24-year-old Helle Sofie Sagøy competes in the world top in para-badminton.
She hopes a specially adapted sports prosthesis will bring her even closer to the goal of a medal in the Paralympics.
Text: Bjørnhild Fjeld - Photo: Tore Fjeld
Helle Sofie from Klæbu in Trøndelag was born with dysmeli and has always used a prosthesis. But then with a "normal" foot, a so-called everyday prosthesis.
- I refused to get a sports prosthesis, should not have any "robot foot". So the first time I got a "blade" was in 2018, says the 24-year-old who is Norway's best athlete in para-badminton.
Wait a minute, badminton, is not that how we play in the garden in the summer?
- Competition badminton is something completely different, it can not be compared. It is a tough sport that requires technique, tactics, strength and speed - and not least a lot of training, says Helle Sofie.
Dreaming of a Paralympics medal
Throughout her upbringing, she tried various sports, including football, but it was in badminton that she realized that she could become really good.
- In 2013, I competed for the first time in para-badminton in an international tournament. I was 15 years old then, she says.
And after that, it has literally gone from strength to strength. She is a two-time world champion and in 2021 she participated in the Paralympics in Tokyo. The dream was a medal, but it ended with a 4th place. The next big goal is the Paralympics in Paris in 2024.
The badminton community in Norway is not very large, and parabadminton is even smaller. Only Helle Sofie is a committed para-athlete in Norway, and in 2020 she chose to move to Kristiansand, which has Norway's largest and best badminton environment. Here she trains 8 sessions a week, in addition to studying alongside. But badminton is her main focus.

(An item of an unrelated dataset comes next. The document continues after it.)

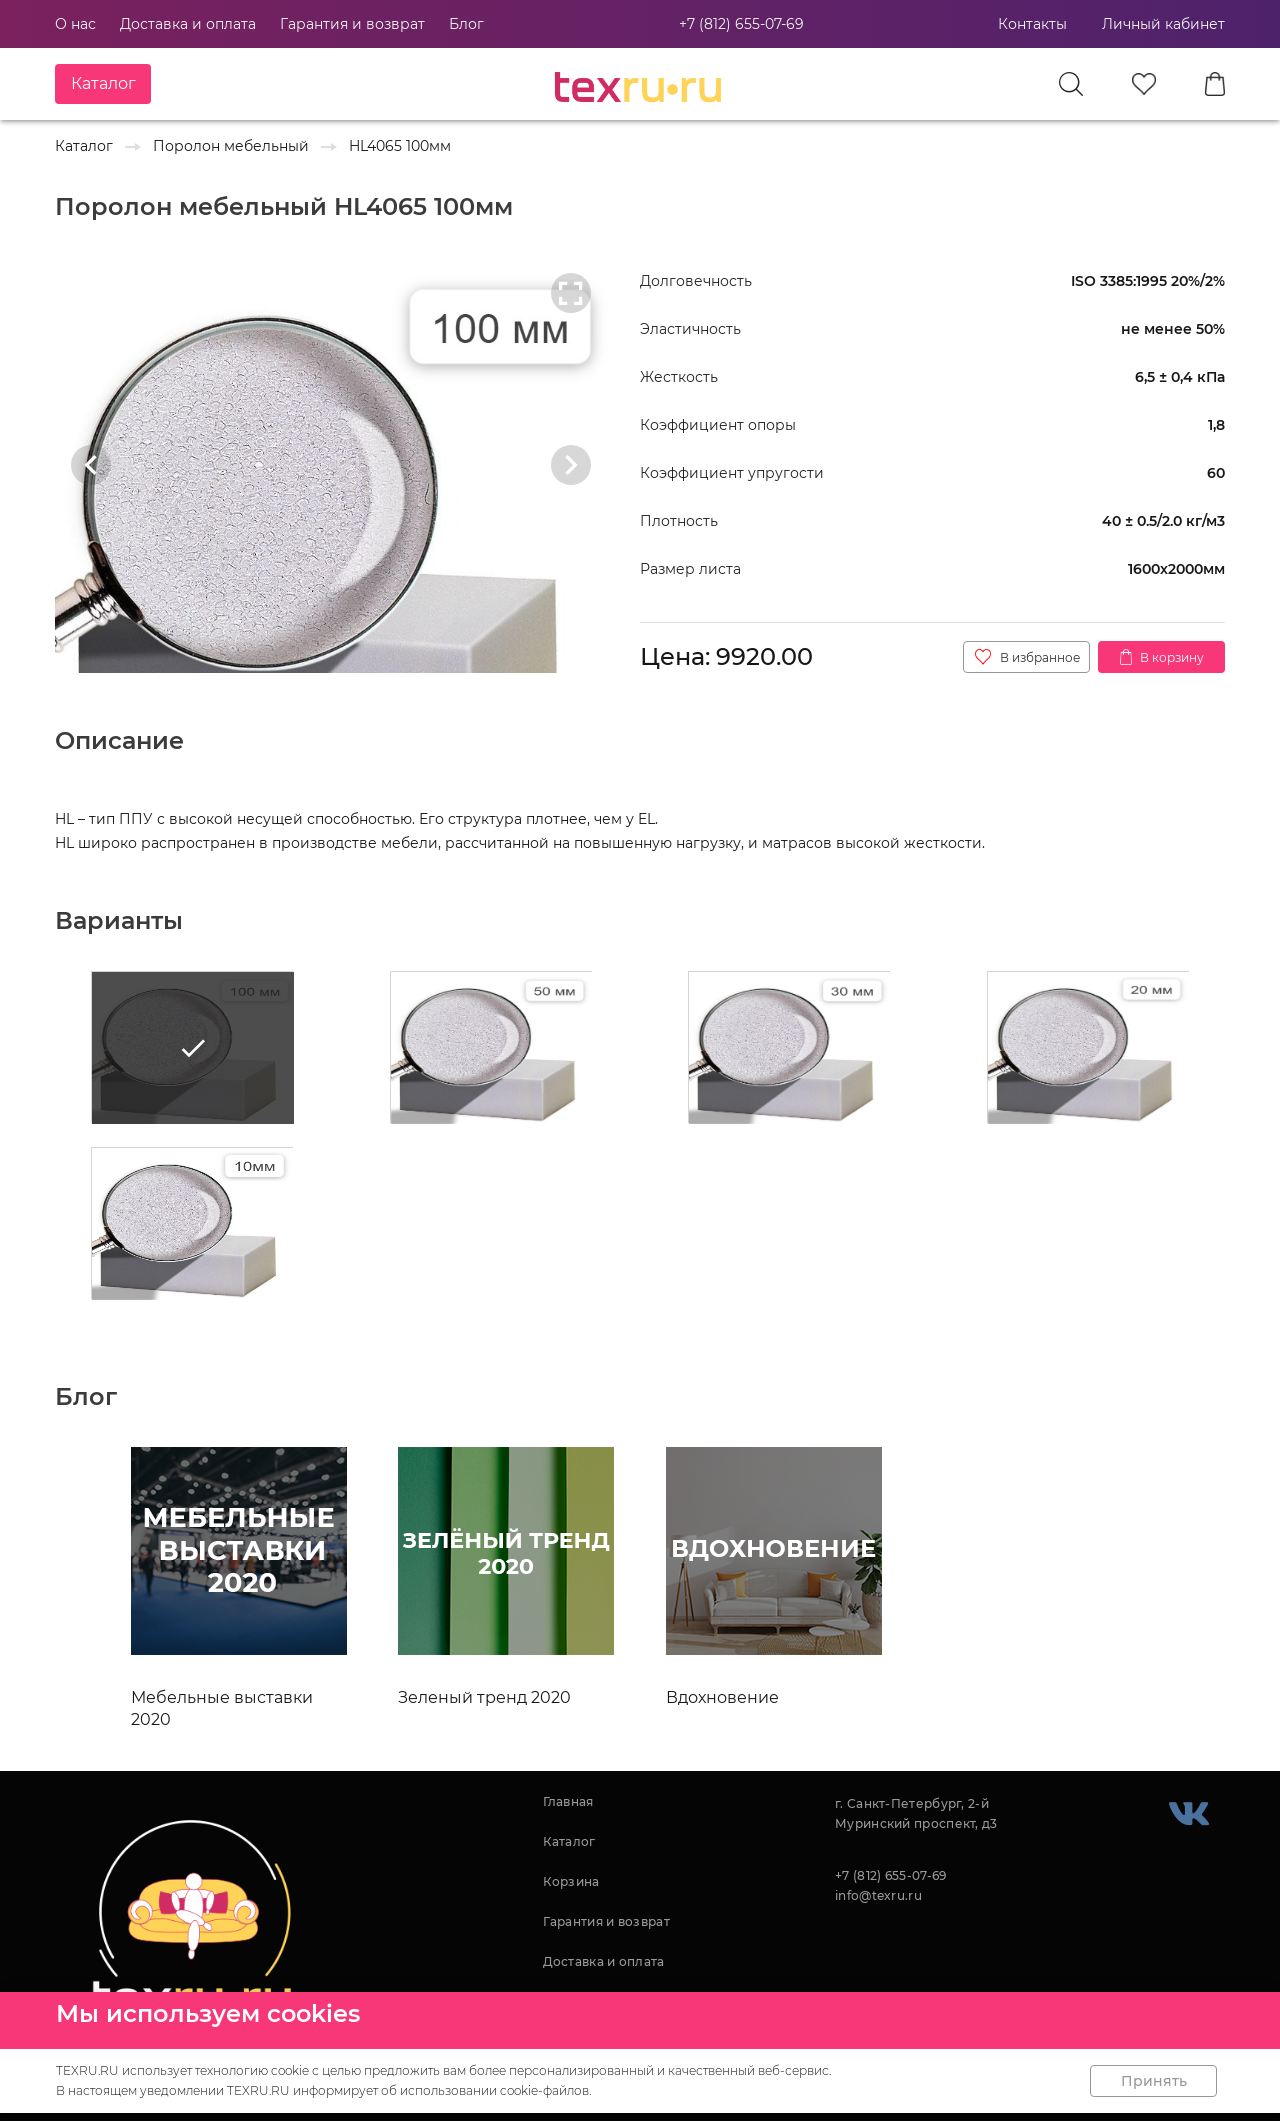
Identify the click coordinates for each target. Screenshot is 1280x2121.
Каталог (569, 1841)
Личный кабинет (1163, 24)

- Tokyo gave more taste, even though it was overwhelming to participate in such a big championship, she says.
Become friends with the "robot foot"
As a top athlete, Helle Sofie knows that small details can make a big difference. She has therefore learned to like the "robot foot" a little better.
- A sports prosthesis is like a feather, it gives a response to the surface, she explains.
Sometimes a year, Helle Sofie visits the clinic of OCH Orthopedics at Helsfyr in Oslo to have the prosthesis adapted.
- Helle Sofie's prosthesis is without a doubt the most demanding to work with, but at the same time it is very interesting to have to adapt a prosthesis to a top athlete. We work a lot together to adjust and try, so that the result is as good as possible, says Irene Pedersen, who is an orthopedic engineer at OCH Orthopedics.
Badminton is a sport where the athlete has to move a lot from side to side, and footwork is important. This places different demands on the prosthesis than, for example, a running athlete.
- The prosthesis is a part of my body. It is incredibly important that it fits perfectly, says Helle Sofie.
- We are constantly looking for "the perfect fit". The nice thing about working with Helle Sofie is that she is very specific in her feedback, Irene adds.
Tough sport that gives mastery
As mentioned, badminton is not a big sport in the Norwegian context, something Helle Sofie would like to see changed.
- It is a tough and demanding sport, but which also gives a lot of joy and mastery. To be good, you just have to practice, practice, practice, she says.
Ever since she was a child, she has been concerned with doing the same as others, and has not let the prosthesis prevent her from being active.
- I did not want to be special, I wanted to be like the others, achieve the same. When I compete in Norway, I compete in the regular class, it goes just fine, says Helle Sofie.
What is dysmeli?
Dysmelia is a collective term for all congenital conditions where the arms and / or legs are not developed as usual, for example that a foot or hand is missing. Every year, about 20 children are born with dysmeli.